Assigned task: Below is a listing; retype exactly the line with "Sort routes by DIFFICULTY" and every line after it through the end, and only those, leaving out the pictures.

Data to examine section start

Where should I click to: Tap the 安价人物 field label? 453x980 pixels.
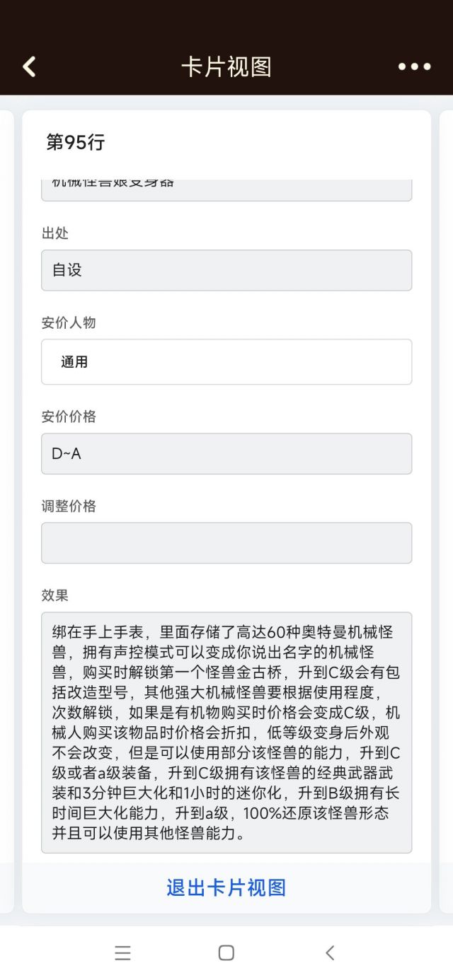click(x=69, y=322)
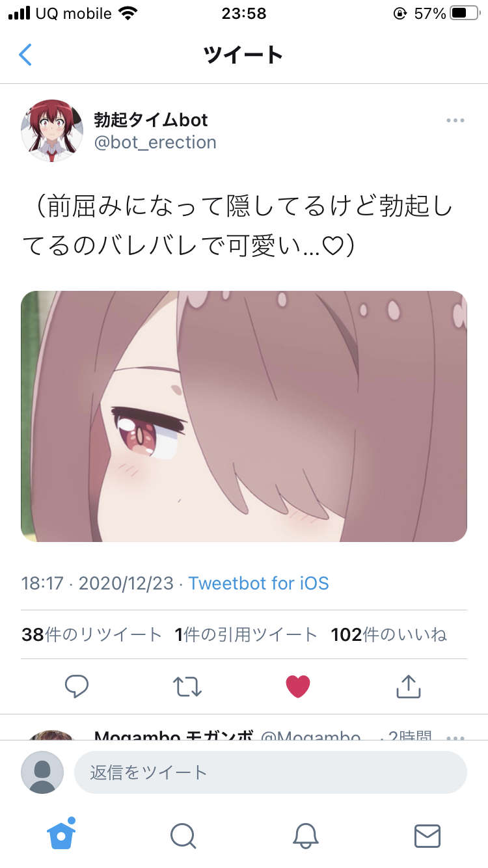Screen dimensions: 488x868
Task: View the 102件のいいね list
Action: 389,634
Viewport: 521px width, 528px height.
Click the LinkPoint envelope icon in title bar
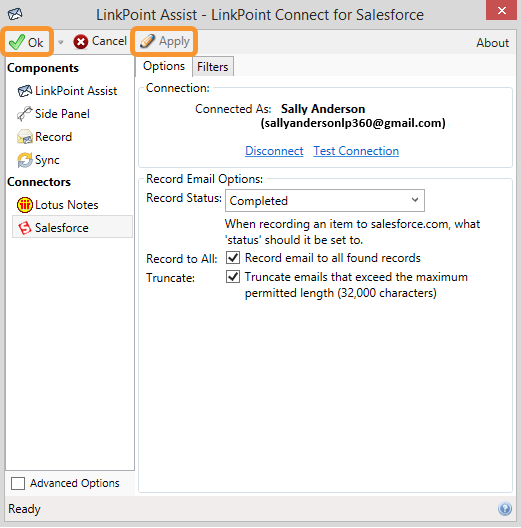click(15, 14)
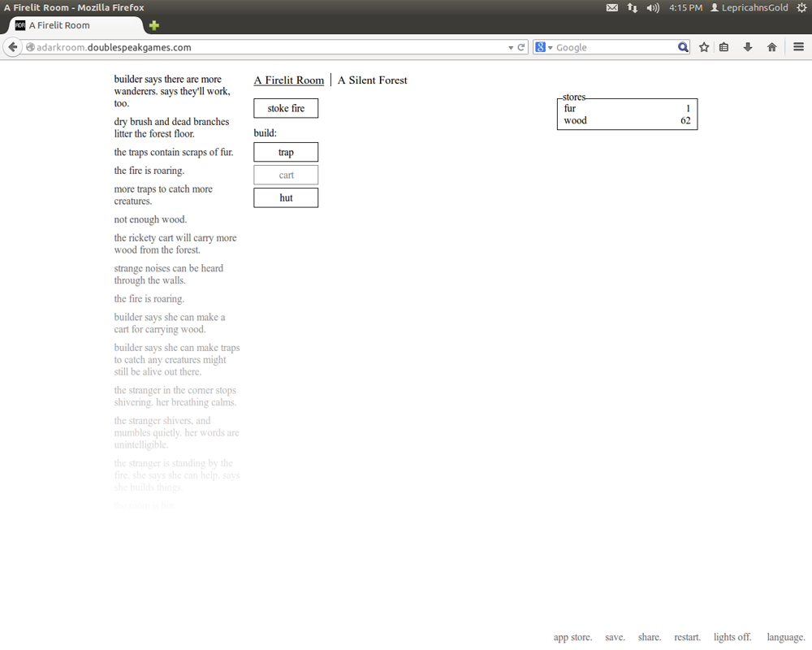Save the game via the save link
Image resolution: width=812 pixels, height=650 pixels.
click(x=615, y=637)
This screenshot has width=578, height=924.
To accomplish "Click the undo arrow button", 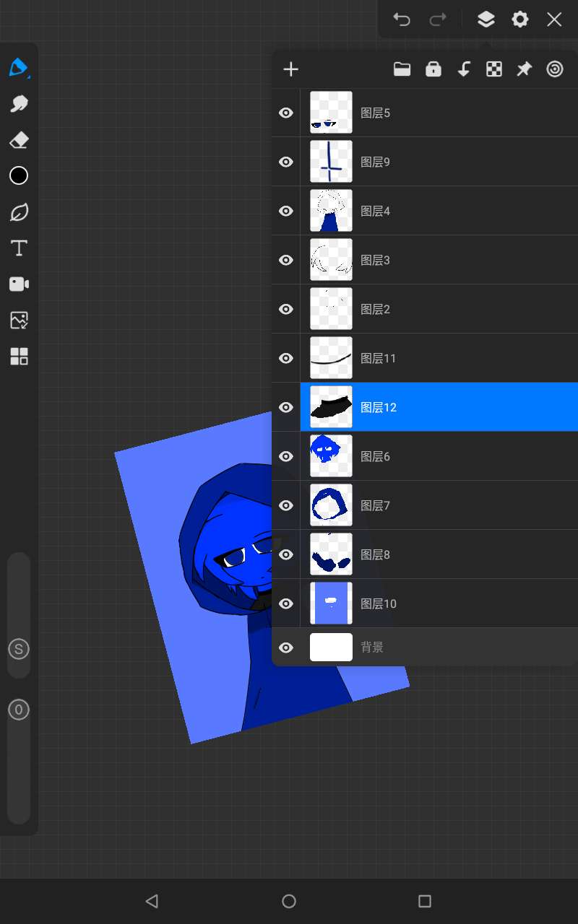I will click(x=402, y=19).
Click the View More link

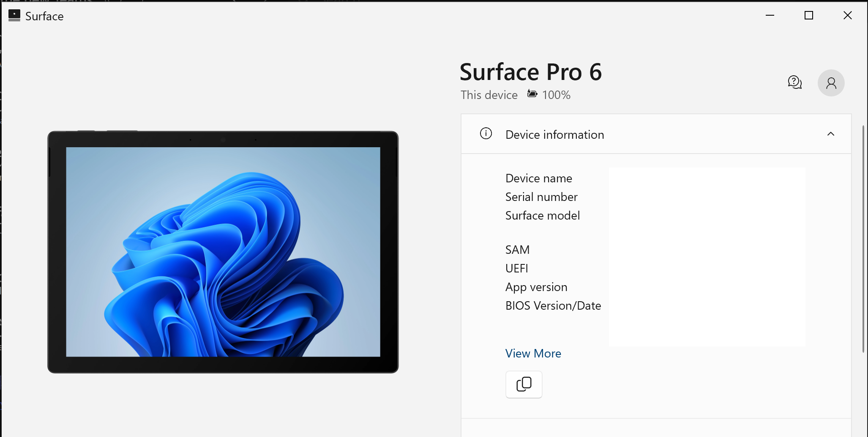533,353

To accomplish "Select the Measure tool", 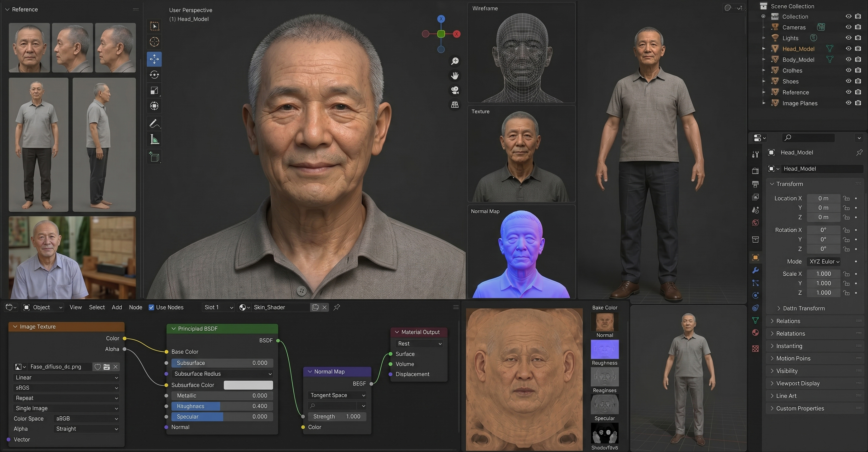I will click(154, 139).
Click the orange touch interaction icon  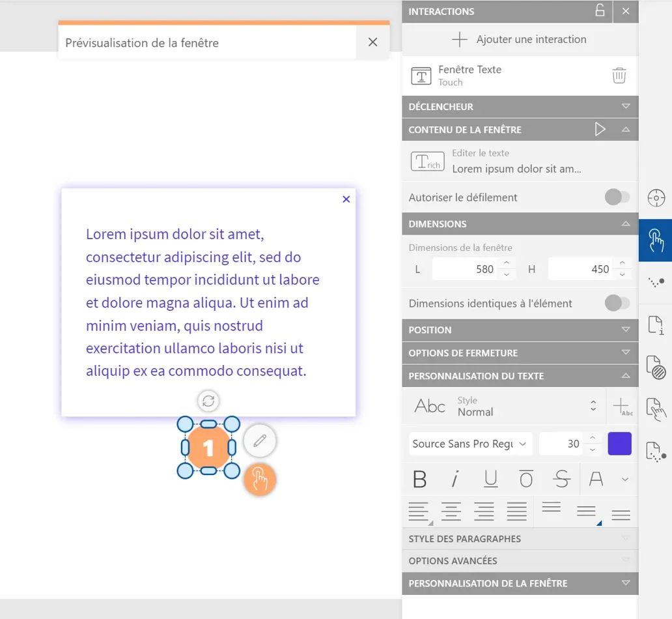click(x=260, y=480)
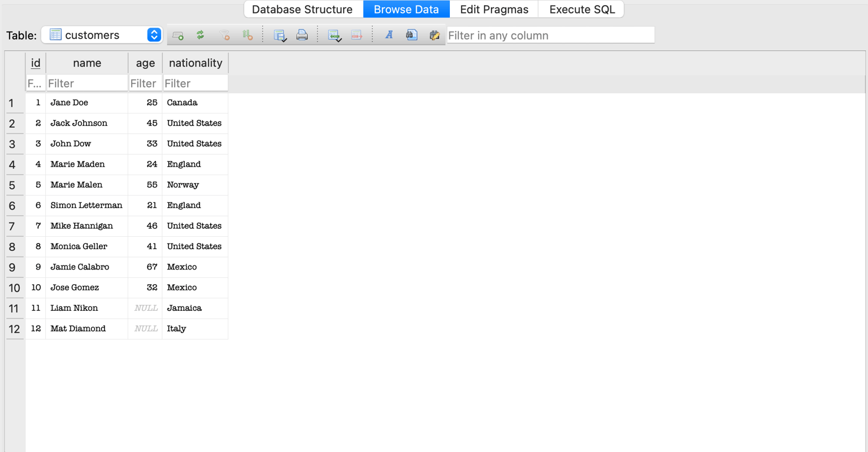Focus the Filter in any column field

[550, 35]
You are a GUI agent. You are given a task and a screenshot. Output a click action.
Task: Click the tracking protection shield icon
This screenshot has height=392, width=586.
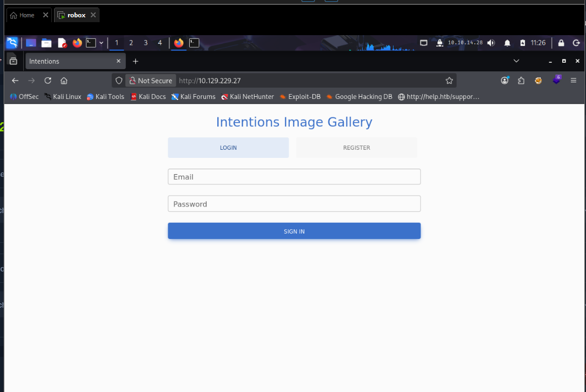pos(119,81)
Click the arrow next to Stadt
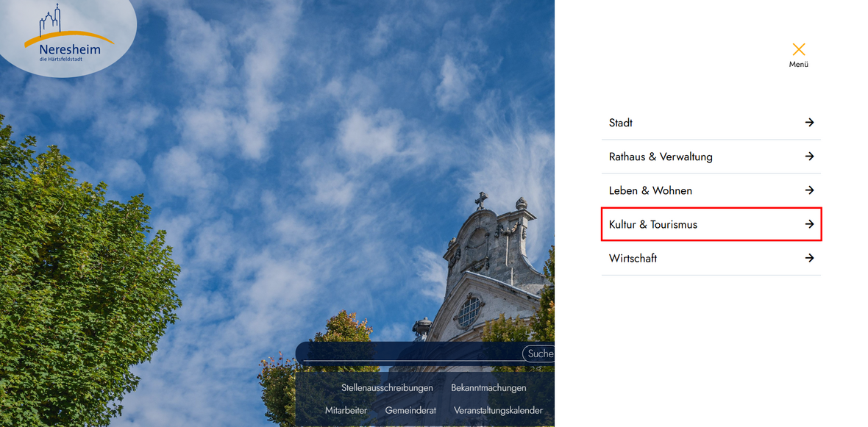Screen dimensions: 868x427 pyautogui.click(x=809, y=123)
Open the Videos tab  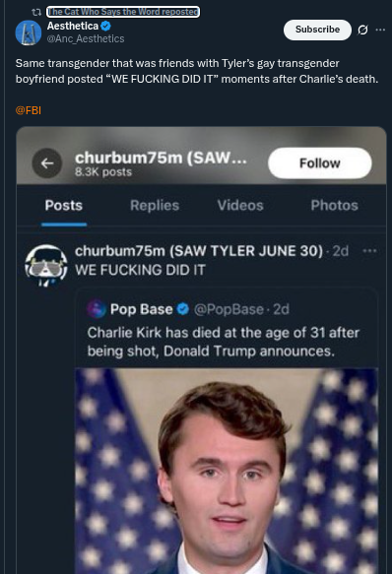click(x=240, y=206)
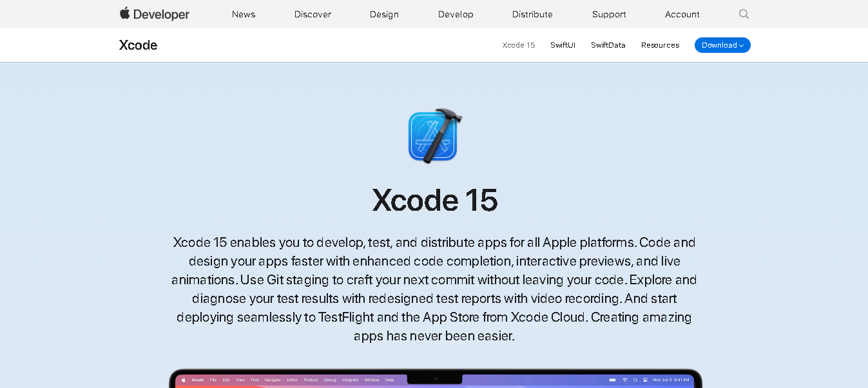
Task: Switch to the SwiftUI tab
Action: [x=563, y=45]
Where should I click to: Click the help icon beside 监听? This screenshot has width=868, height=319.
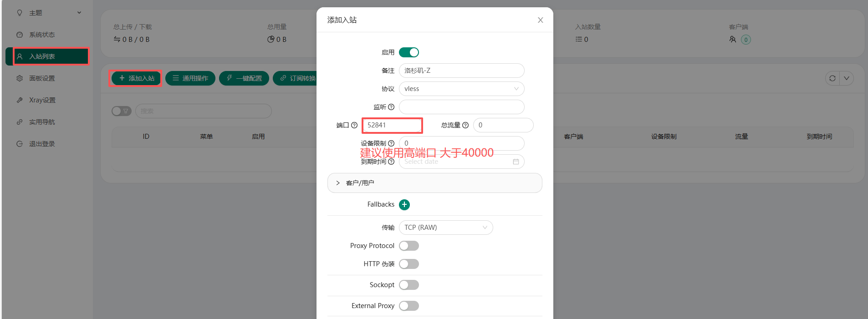tap(391, 107)
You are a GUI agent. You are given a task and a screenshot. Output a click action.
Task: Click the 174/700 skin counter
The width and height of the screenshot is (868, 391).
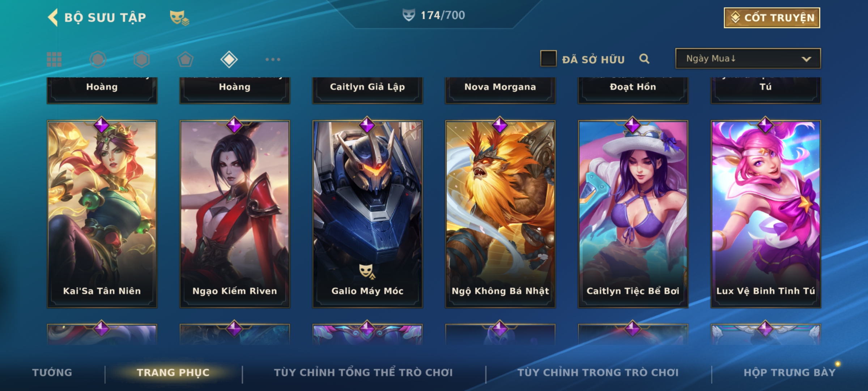(434, 15)
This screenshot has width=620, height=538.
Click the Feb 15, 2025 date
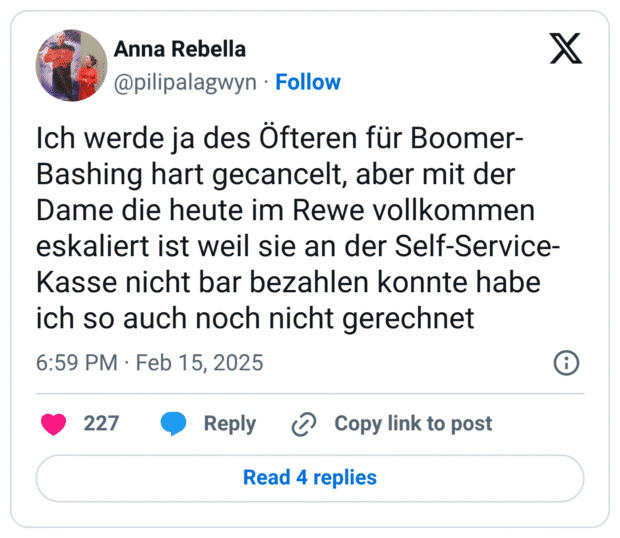point(201,362)
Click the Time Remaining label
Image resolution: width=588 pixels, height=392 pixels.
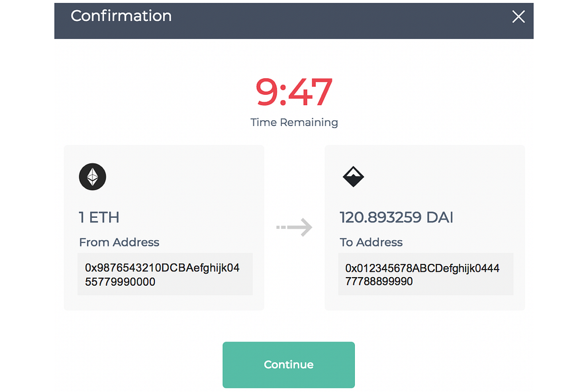(x=294, y=122)
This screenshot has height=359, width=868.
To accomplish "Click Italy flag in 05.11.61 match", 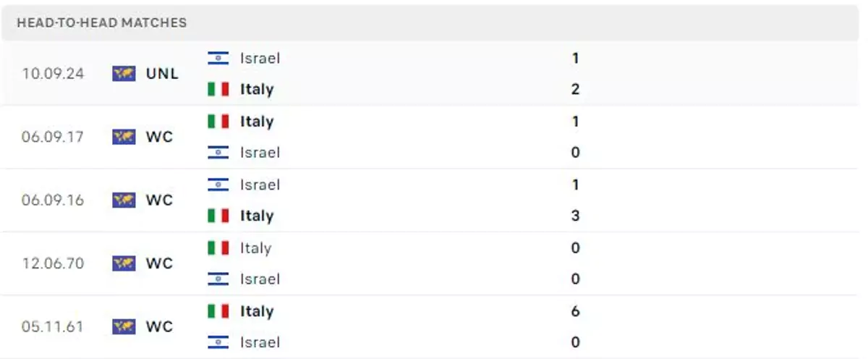I will tap(218, 311).
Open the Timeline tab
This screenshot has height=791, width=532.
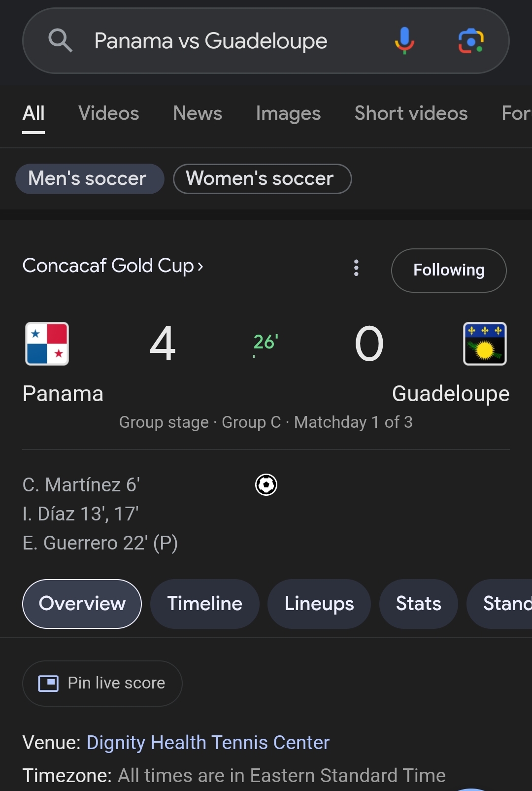pos(205,604)
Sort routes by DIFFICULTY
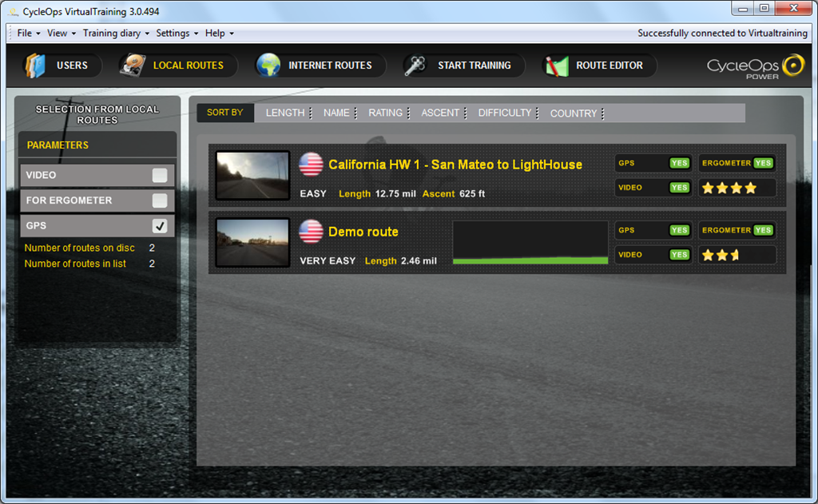818x504 pixels. tap(505, 113)
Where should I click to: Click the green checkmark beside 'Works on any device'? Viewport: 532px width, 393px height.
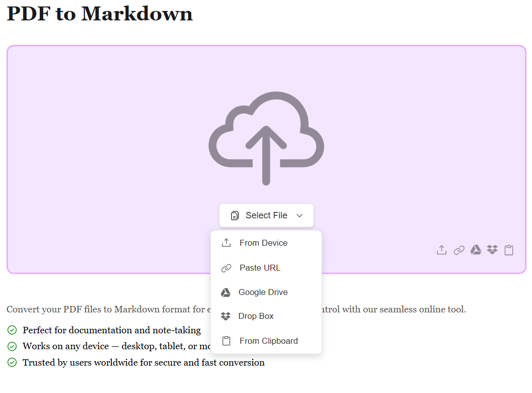(x=12, y=346)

Data to examine section end

Written response:
Sort routes by DIFFICULTY
818x504 pixels. tap(505, 113)
Where should I click to: Click the green checkmark beside 'Works on any device'? Viewport: 532px width, 393px height.
(x=12, y=346)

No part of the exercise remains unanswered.